The town is located in the Simitli Valley at the foothills of the Rila, Pirin, and Vlahina mountain ranges. Simitli is on both banks of the river Struma, at the confluence with its tributary the Gradevska reka. Geographical locations of note are the Komatinski Cliffs between Brestovo and Sushitsa, the Kresna Gorge along the Struma, and the foothills of the Pirin Mountains at Senokos.

==Transportation==
Simitli lies along the parallel Struma motorway and first class I-1 road along the Struma valley, part of European route E79, that link the capital Sofia and the provincial centre Blagoevgrad with Greece at Kulata.
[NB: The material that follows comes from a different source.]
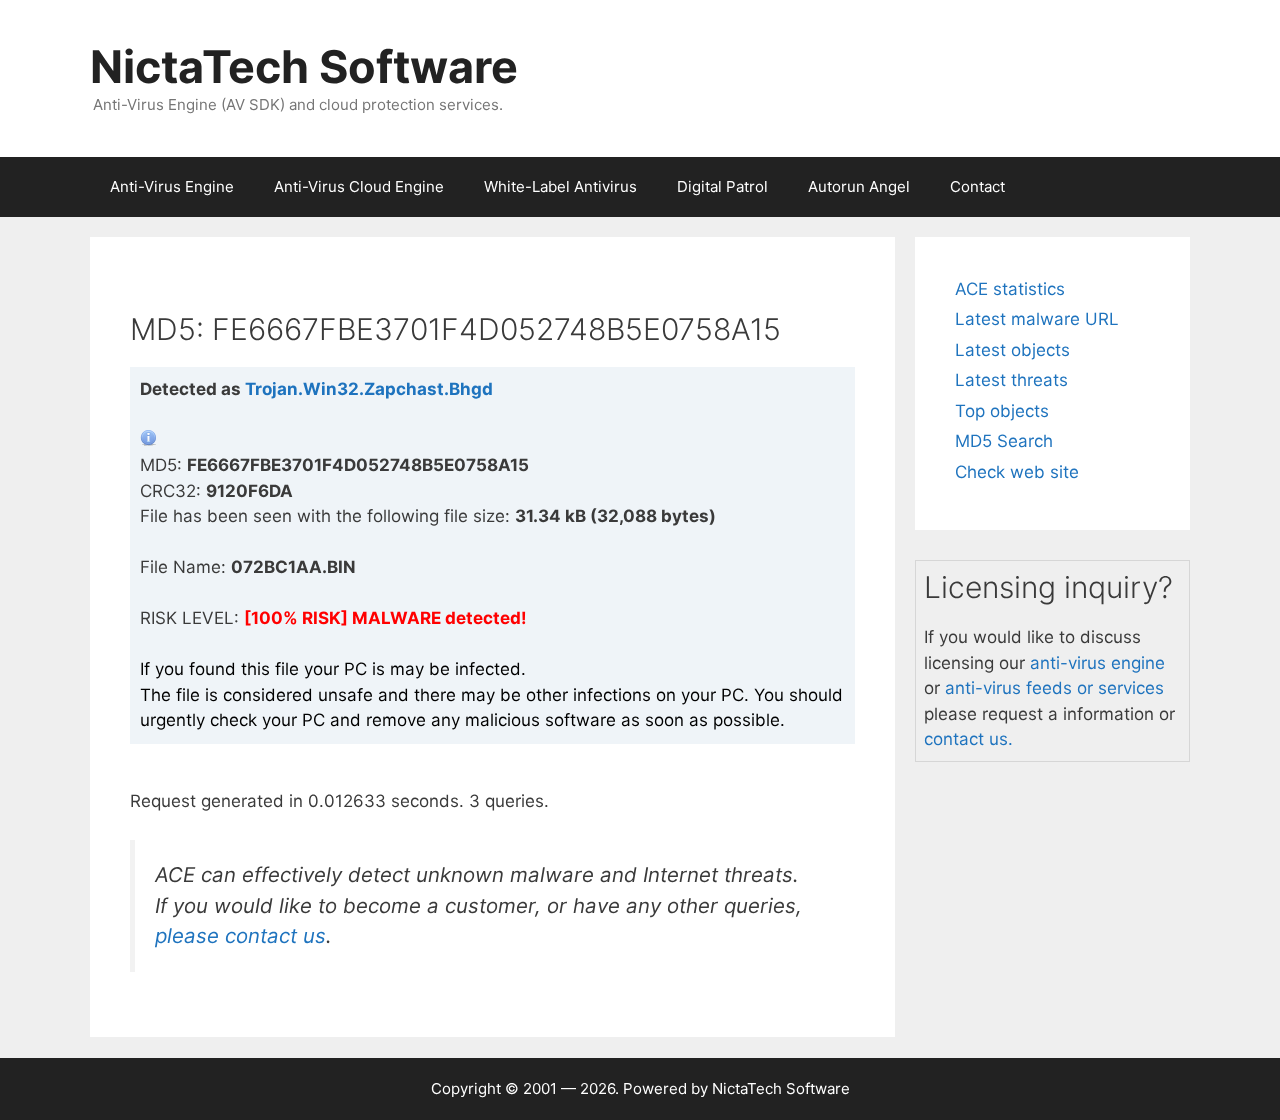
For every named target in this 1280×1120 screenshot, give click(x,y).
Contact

At Simitli the second class II-19 road branches off I-1 heading to the town and winter resort of Bansko in the Razlog Valley. Simitli is also part of the Bulgarian State Railways network from Sofia to Greece.

==Tourism==
Some of the best whitewater rapids in the Balkans can be found on the Struma river in the Kresna Gorge. The rafting and kayaking season is from April to July and there is guided rafting every weekend. Simitli is also part of the EuroCup circuit for the European Rafting Federation every year. Every second weekend of January, there is a Kukeri or Surva festival held in the local stadium by E-79 which rivals Razlog and Pernik's own Kukeri Festivals.